Give the stretch of the entries from the line containing "This screenshot has width=706, height=426." through the end of the entries as a Markdown table with the columns "Number" and "Line," skipping any blank lines. Leave the pictures out of your answer.

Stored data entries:
_ _ _ _

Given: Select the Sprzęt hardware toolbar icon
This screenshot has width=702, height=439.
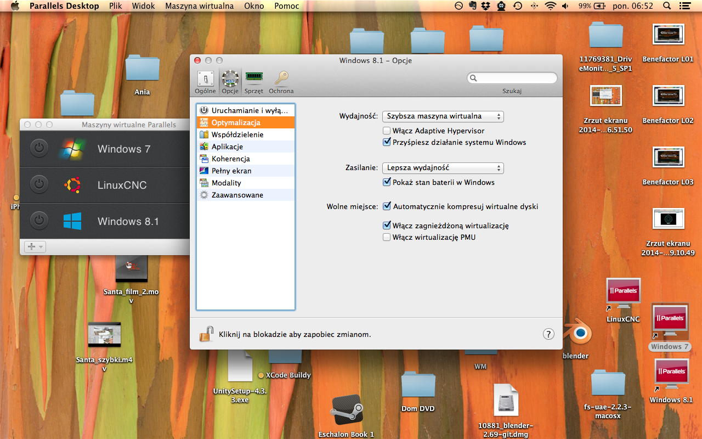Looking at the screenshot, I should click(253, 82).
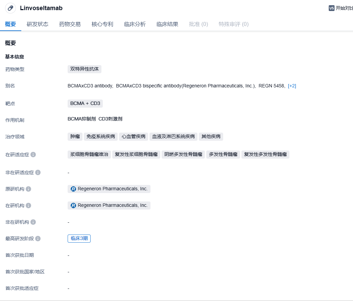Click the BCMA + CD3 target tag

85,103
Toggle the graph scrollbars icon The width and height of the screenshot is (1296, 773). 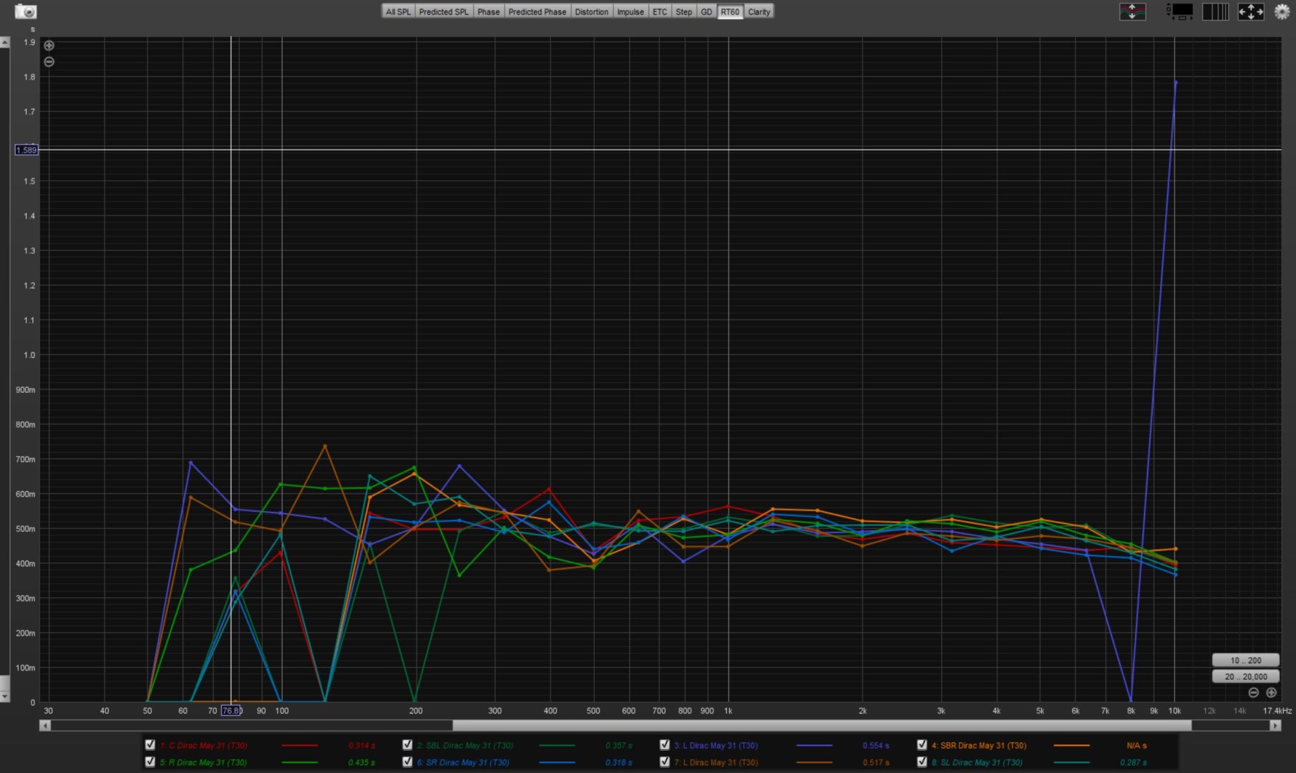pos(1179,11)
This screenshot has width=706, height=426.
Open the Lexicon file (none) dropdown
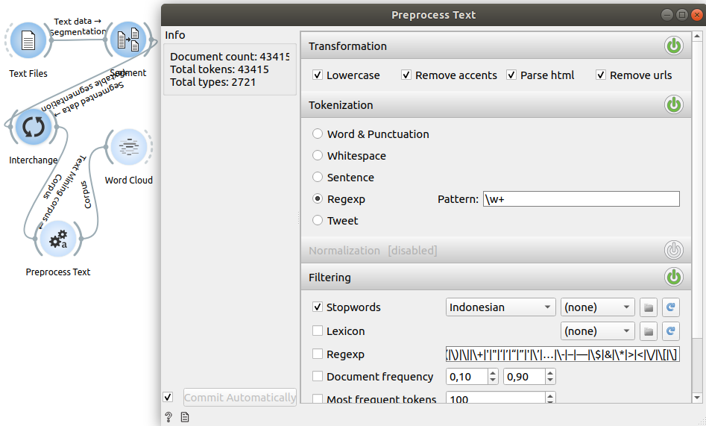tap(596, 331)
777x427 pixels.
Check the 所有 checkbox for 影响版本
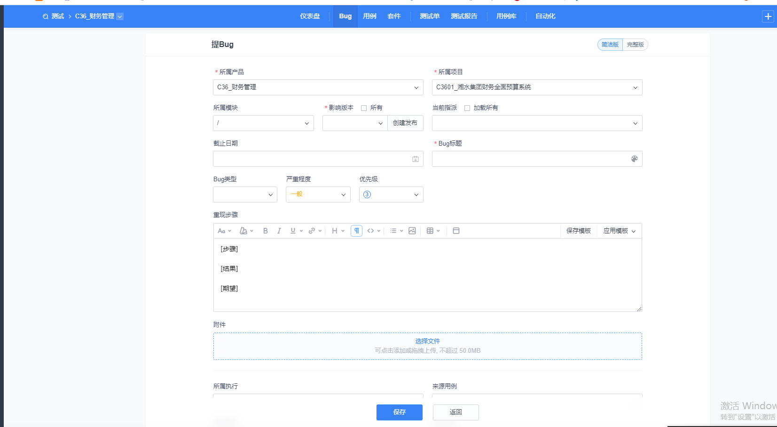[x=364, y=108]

_ _ _ _

=== RESULT ===
| Number | Line |
|---|---|
| 1 | This screenshot has width=706, height=426. |
| 2 | Open the Lexicon file (none) dropdown |
| 3 | tap(596, 331) |
| 4 | 777x427 pixels. |
| 5 | Check the 所有 checkbox for 影响版本 |
| 6 | [x=364, y=108] |